Greenko Energy Holdings and ReNew Power secured 900 megawatts and 300 megawatts of renewable energy capacity in a first-of-its-kind tender issued by SECI last year. As per the conditions of the tender, developers are required to supply firm amounts of renewable energy throughout the day. Developers were required to bid separate tariffs for supplying power during peak and off-peak periods. Peak period constitutes 11 hours in a day. Greenko Energy Holdings has secured rights to develop 900 megawatts of capacity with a peak period tariff of Rs 6.12/kWh (US¢8.55/kWh) and an off-peak period tariff of Rs 2.88/kWh (US¢4.02/kWh). ReNew Power secured a capacity of 300 megawatts with a peak period tariff of Rs 6.85/kWh (US¢9.57/kWh) and an off-peak period tariff of Rs 2.88/kWh (US¢4.02/kWh). To meet the firm supply of 1.2 gigawatts, developers would be required to have a storage capacity of 3,000 megawatt-hours.
Solar Energy Corporation of India (SECI) has issued a fresh tender calling for the installation of 1.2 gigawatts of solar power projects across the country. Participating developers can bid for a maximum of 300 megawatts of capacity, which is significantly lower than the threshold allowed in past tenders. SECI has offered a maximum tariff of Rs 2.78/kWh (US¢3.89/kWh).

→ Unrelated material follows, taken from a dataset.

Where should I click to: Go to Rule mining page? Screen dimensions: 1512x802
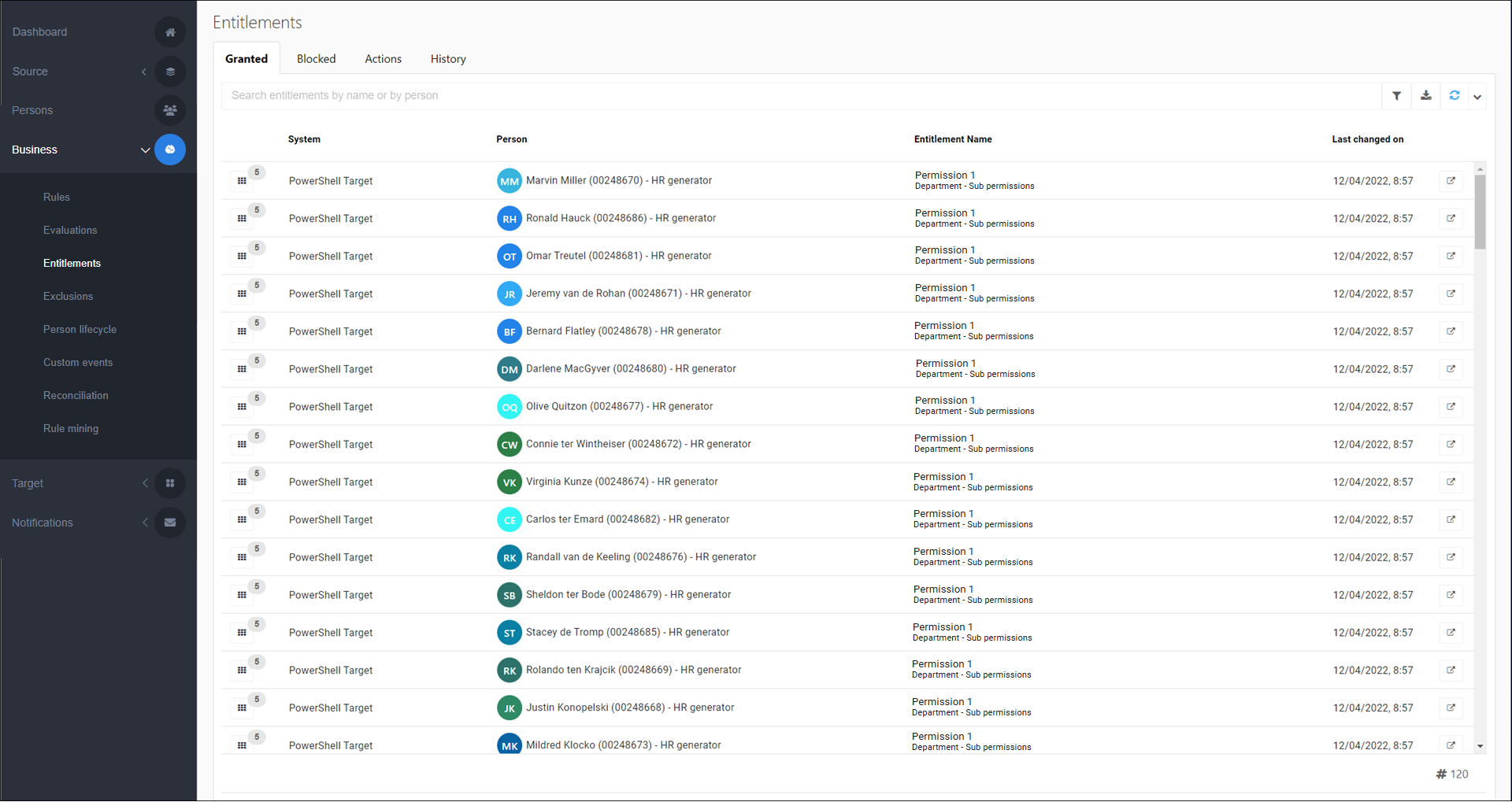point(71,429)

Export-Import Bank of India has approved a line of credit worth US$75 million to Cuba to set up solar power parks in the country. The financing agreement has been signed between Export-Import Bank of India and Banco Exterior De Cuba. These funds shall be used for setting up a 75 megawatt solar power park in Cuba. As part of the agreement, Cuba shall source up to 75% of equipment required to set up the solar park from India.